_Material shown:_
** Start **
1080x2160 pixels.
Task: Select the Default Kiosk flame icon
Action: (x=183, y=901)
** End **
** Start **
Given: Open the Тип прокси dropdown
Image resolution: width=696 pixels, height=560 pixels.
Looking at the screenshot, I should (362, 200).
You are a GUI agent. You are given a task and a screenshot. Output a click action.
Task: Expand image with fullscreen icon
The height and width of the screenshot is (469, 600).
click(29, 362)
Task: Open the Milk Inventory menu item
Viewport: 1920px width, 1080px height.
** End **
_Requirement:_ Copy out the records above from the line containing "Given: Open the Тип прокси dropdown" through the line containing "Looking at the", including both of those lines.

_Result for this task:_
Given: Open the Тип прокси dropdown
Image resolution: width=696 pixels, height=560 pixels.
Looking at the screenshot, I should (362, 200).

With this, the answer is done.